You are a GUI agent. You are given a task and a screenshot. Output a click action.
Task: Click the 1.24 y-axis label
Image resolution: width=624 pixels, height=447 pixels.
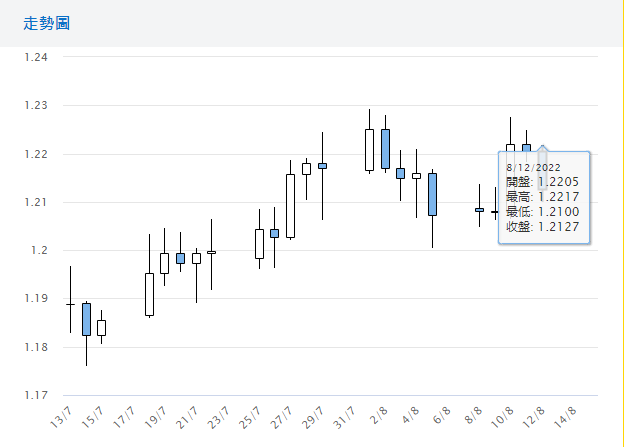(x=36, y=57)
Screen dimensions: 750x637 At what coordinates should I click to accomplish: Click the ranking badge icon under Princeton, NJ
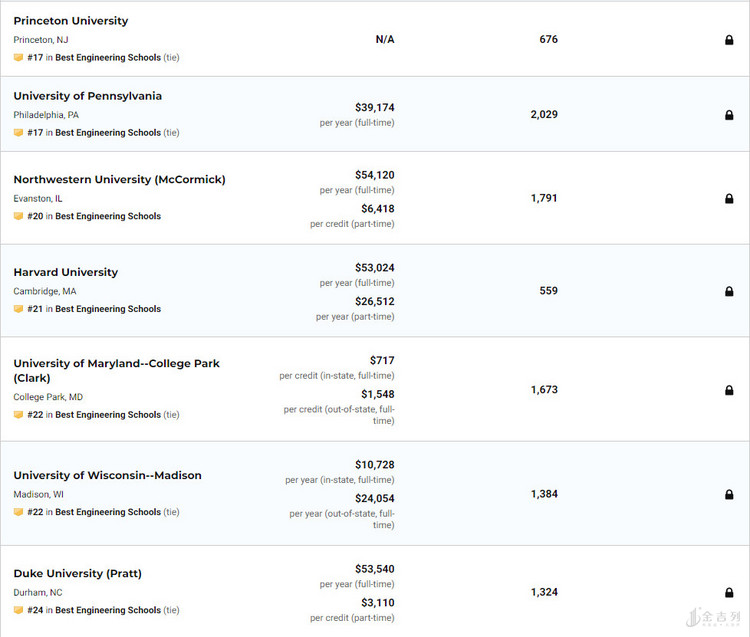pos(18,58)
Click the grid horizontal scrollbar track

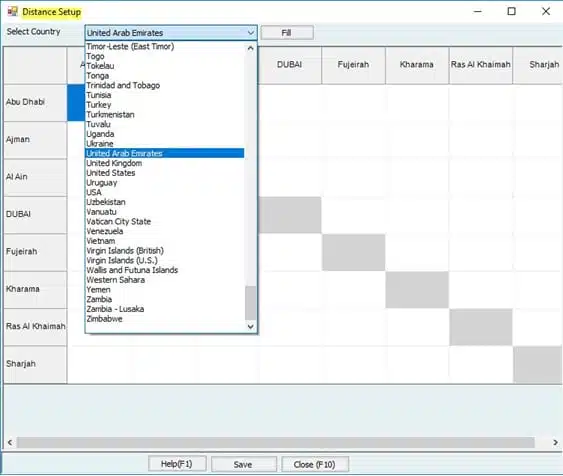tap(276, 442)
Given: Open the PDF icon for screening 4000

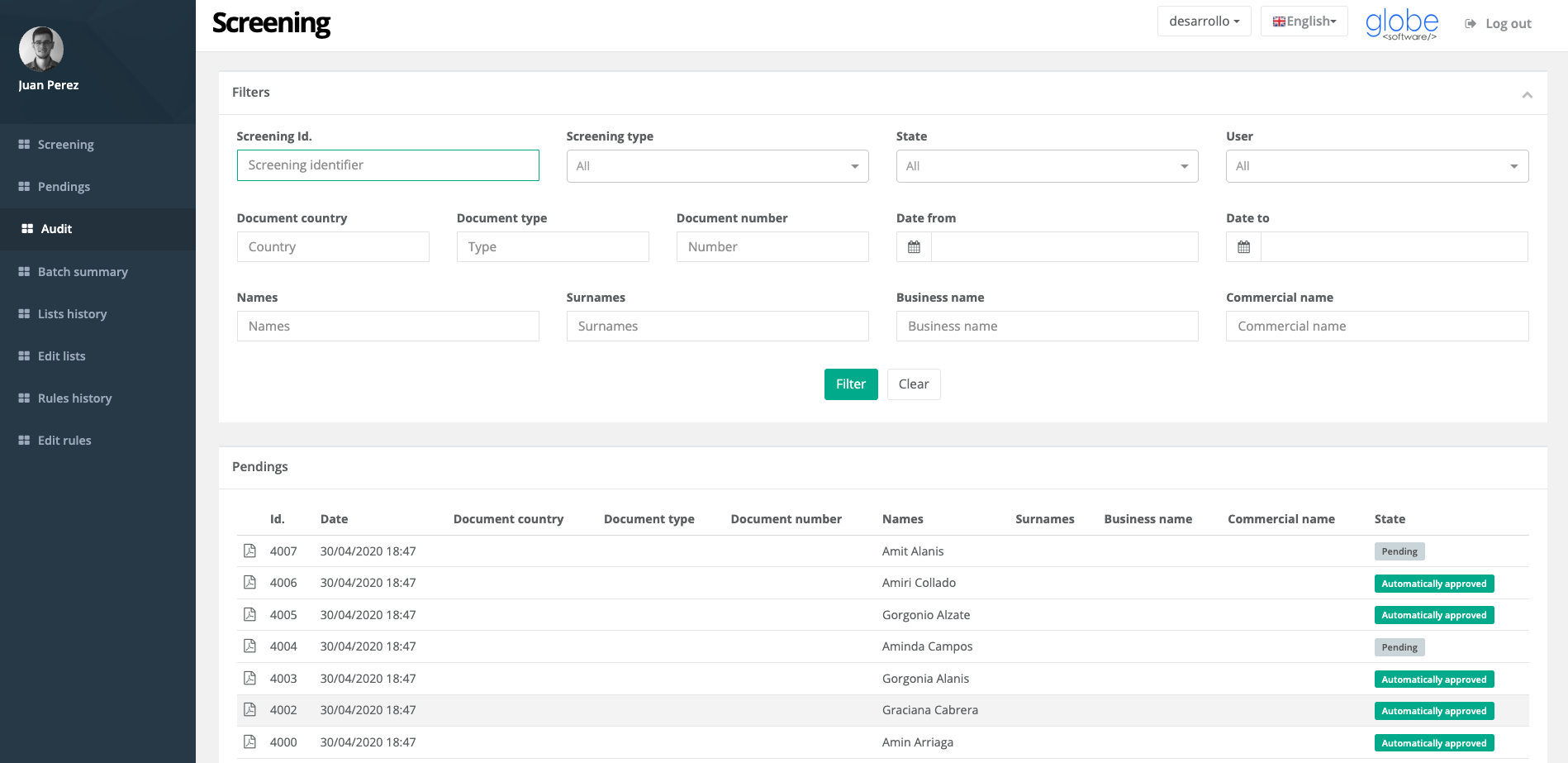Looking at the screenshot, I should [249, 742].
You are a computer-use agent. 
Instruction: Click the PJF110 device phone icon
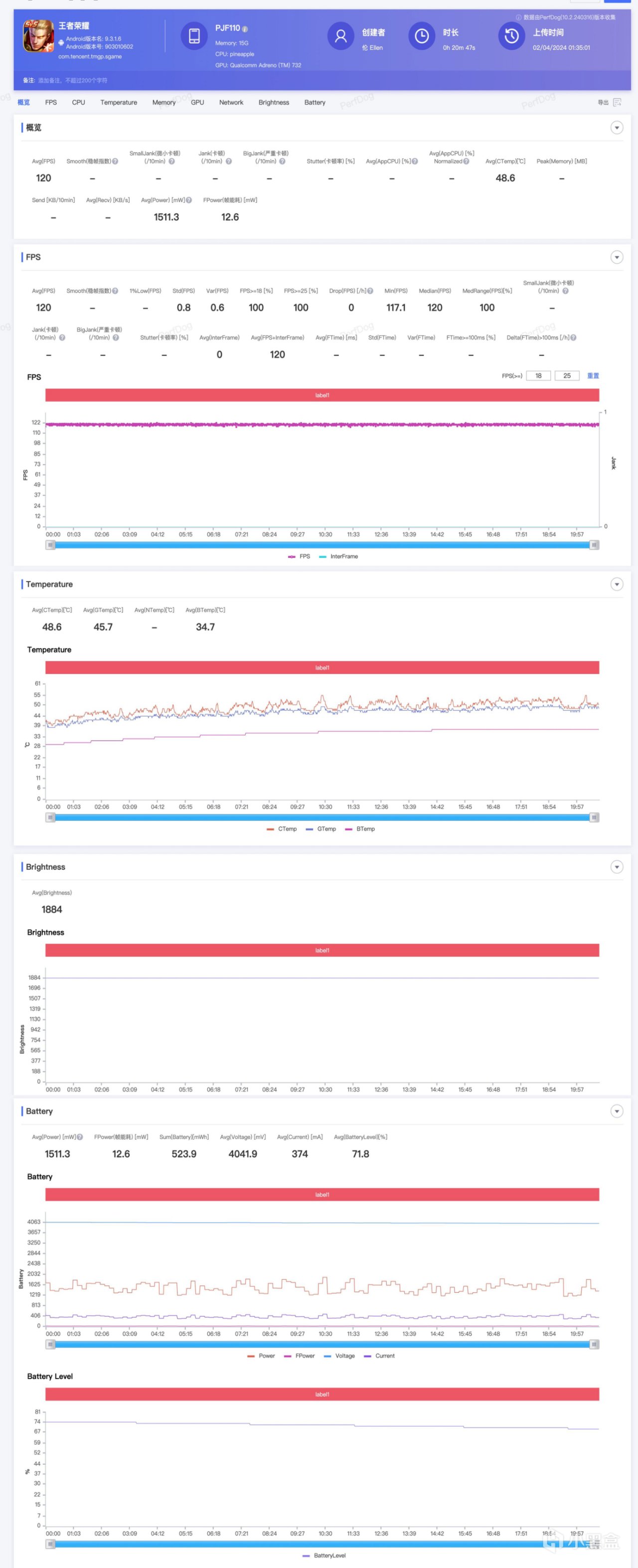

-- What you should do --
Could you reproduce all of the data above exactly and skip any image?

-- Result for this exercise --
You are a GUI agent. You are given a task and a screenshot. Output a click action.
Task: Click the 1.24 y-axis label
Image resolution: width=624 pixels, height=447 pixels.
(x=36, y=57)
Screen dimensions: 750x637 At what coordinates should I click to accomplish: Click the ranking badge icon under Princeton, NJ
pos(18,58)
Click the grid horizontal scrollbar track

tap(276, 442)
Given: Open the PDF icon for screening 4000

Looking at the screenshot, I should [249, 742].
You are a computer-use agent. 
Instruction: Click the PJF110 device phone icon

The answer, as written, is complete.